É claro que me impressionou profundamente o comportamento dos Ubuntus. Para nossa sociedade tão competitiva, é quase inconcebível tal demonstração de união. Até ensinamos, às nossas crianças, o valor da cooperação. Mas, o máximo que poderíamos alcançar é que a criança ganhadora dividisse o prêmio com seus amiguinhos. Ou seja: não se abriria mão da competição.
Será que existe um modelo ideal de sociedade? Eu seria mais feliz vivendo em comunidades nativas (chamadas equivocadamente de “primitivas”)? Será que um Ubuntu seria feliz vivendo em uma metrópole? Não há como chegarmos a respostas seguras, pois eu responderia do ponto de vista de uma nativa da sociedade ocidental capitalista e o Ubuntu responderia como um nativo da tribo africana. Os olhares já estão apropriados por toda uma vida acostumada à determinada realidade sociocultural.
Você acha que há conclusões para a celeuma que eu resgatei? Eu aposto que não! É muito bom poder contar com o apoio grupal. Mas, também é muito bom poder escolher banana enquanto todos estão comendo maçãs.
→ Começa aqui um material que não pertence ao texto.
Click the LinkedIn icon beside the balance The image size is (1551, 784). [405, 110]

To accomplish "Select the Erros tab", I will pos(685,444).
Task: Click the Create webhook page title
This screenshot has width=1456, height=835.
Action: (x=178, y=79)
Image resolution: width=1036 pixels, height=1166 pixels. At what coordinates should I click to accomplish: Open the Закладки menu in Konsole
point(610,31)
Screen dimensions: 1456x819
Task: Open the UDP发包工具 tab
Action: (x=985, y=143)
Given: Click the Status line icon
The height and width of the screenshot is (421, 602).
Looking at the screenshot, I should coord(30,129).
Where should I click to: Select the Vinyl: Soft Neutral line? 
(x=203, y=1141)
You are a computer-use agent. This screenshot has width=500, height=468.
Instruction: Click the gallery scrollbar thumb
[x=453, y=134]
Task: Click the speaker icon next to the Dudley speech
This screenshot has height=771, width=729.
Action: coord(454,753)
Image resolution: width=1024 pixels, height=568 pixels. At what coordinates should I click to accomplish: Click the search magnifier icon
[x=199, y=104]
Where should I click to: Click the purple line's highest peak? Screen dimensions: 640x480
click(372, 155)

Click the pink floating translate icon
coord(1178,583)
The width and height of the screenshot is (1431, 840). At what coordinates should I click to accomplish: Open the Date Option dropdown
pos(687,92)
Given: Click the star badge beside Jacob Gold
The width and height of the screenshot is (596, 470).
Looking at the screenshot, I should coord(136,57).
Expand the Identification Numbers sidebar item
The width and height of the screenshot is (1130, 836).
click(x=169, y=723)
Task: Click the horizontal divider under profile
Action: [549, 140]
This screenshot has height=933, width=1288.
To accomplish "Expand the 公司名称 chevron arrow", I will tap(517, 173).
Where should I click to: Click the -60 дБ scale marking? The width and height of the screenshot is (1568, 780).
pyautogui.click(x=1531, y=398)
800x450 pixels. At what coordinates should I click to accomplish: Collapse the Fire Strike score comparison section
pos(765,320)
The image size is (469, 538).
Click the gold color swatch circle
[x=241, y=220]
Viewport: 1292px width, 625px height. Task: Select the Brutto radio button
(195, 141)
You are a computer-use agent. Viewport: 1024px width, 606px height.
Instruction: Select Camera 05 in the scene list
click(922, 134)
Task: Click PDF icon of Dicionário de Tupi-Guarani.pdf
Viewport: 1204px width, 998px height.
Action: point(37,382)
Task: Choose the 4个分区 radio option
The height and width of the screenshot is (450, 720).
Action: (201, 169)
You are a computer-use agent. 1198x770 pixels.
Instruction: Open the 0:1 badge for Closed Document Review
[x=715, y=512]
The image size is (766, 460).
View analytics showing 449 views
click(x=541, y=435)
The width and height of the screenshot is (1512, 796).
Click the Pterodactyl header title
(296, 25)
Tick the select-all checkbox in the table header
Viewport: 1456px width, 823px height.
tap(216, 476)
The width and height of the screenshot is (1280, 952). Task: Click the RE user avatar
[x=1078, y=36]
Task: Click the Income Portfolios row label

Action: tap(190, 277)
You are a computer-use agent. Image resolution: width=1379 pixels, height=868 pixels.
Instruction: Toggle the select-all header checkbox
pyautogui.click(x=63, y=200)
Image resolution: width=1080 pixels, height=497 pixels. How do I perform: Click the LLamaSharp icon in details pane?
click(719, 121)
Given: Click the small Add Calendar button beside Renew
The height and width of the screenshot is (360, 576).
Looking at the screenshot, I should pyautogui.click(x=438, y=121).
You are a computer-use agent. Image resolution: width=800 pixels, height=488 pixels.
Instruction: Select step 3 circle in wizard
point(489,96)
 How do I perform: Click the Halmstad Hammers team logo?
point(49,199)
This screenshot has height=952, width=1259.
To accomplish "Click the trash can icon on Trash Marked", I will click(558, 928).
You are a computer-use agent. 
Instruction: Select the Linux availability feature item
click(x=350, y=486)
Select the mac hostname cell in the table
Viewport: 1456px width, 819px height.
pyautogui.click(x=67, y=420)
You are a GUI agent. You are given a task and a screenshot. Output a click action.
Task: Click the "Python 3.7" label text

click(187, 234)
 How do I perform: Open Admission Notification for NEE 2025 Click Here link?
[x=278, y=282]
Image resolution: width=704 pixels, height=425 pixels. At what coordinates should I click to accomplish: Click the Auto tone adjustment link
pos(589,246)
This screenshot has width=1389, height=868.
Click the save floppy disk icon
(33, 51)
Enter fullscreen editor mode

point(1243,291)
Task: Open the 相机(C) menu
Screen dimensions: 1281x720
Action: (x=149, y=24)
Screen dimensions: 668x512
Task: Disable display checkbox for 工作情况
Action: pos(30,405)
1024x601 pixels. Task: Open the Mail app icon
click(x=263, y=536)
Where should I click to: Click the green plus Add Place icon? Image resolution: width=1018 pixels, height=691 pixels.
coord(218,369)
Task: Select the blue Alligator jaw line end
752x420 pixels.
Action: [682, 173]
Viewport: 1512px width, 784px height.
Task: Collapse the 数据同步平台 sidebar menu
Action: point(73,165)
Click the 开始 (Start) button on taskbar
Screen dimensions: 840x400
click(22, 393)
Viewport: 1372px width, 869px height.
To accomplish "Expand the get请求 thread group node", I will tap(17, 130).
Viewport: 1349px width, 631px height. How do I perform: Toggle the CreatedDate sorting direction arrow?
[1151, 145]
Oi Carla! Sim, é bom escolher bananas enquanto os outros comem maças, se a escolha for boa e possível, não só para mim quanto para o grupo. Sabe, se pensarmos como humanidade sempre o objetivo será a chegada junta, não importando se mais lento ou mais rápido. Porém, não adianta levar esse pensamento para uma empresa que precise produzir com mais eficiência e com o único objetivo de obter-se o maior lucro possível... Ao pensar no coletivo, o lucro não é objetivo, mas sim, a expressão das diversas individualidades em um espaço de consenso. Nunca será a solução mais eficaz no momento, mas a mais abrangente e eficiente possível. No entanto, não só no Ocidente, quem pensa assim hoje? Eu diria que muitos, não o suficiente ainda, mas pesquisadores e pensadores que acreditam que o sistema atual não beneficia a todos, e além disso traz escassez e desigualdade. Dois exemplos. O Otto Scharmer (Teoria U) que qual fala sobre a divisão existente nas dimensões ecológica, social e espiritual e outro o Satish Kumar (Solo, Alma e Sociedade) que também retrata essa questão, mas focando na necessidade de paz ecológica, paz social e paz interior. Em grupos envolvidos no projeto ULab, do Otto (link de vídeo abaixo) quando perguntados porque não faziam o que achavam que deveria ser feito, ou seja, alcançar uma consciência de ecossistema (consciência coletiva) três palavras destacaram-se: MEDO, GANÂNCIA E IGNORÂNCIA. Quando a pergunta foi o que precisavam para fazer acontecer, a palavra da vez foi: CORAGEM. E, por último, o que precisariam como suporte para fazer o que acham que devam fazer, despontaram: AMOR, ESCUTA E CONFIANÇA. Já passou da hora de mudarmos de paradigma, a Terra e nós agraderecemos! Link: https://www.youtube.com/watch?v=GMJefS7s3lc&spfreload=5
Acrescentaria ainda Sarkar, com o seu Modelo Macroeconômico Holístico de Prout, que tem base filosófica semelhante às que citou. Também entendo que iniciativas particulares e, ainda, isoladas de reações pós-capitalistas e pró-sustentabilidade e propósito começam a proliferar... Logo ganharão visibilidade por seu volume.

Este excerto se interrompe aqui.